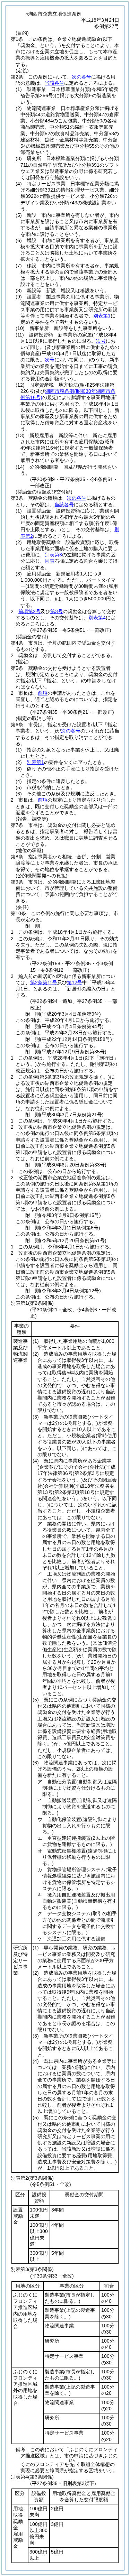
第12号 (74, 982)
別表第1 (102, 315)
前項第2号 (29, 611)
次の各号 (81, 77)
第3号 (56, 611)
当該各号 (54, 83)
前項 (42, 693)
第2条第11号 (43, 982)
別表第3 (53, 554)
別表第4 (97, 617)
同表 (49, 561)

______

** What the task requires **
Would you please output each record exactly, leaving the images out?

** Response **
第12号 (74, 982)
別表第1 (102, 315)
前項第2号 (29, 611)
次の各号 (81, 77)
第3号 (56, 611)
当該各号 (54, 83)
前項 (42, 693)
第2条第11号 (43, 982)
別表第3 (53, 554)
別表第4 (97, 617)
同表 (49, 561)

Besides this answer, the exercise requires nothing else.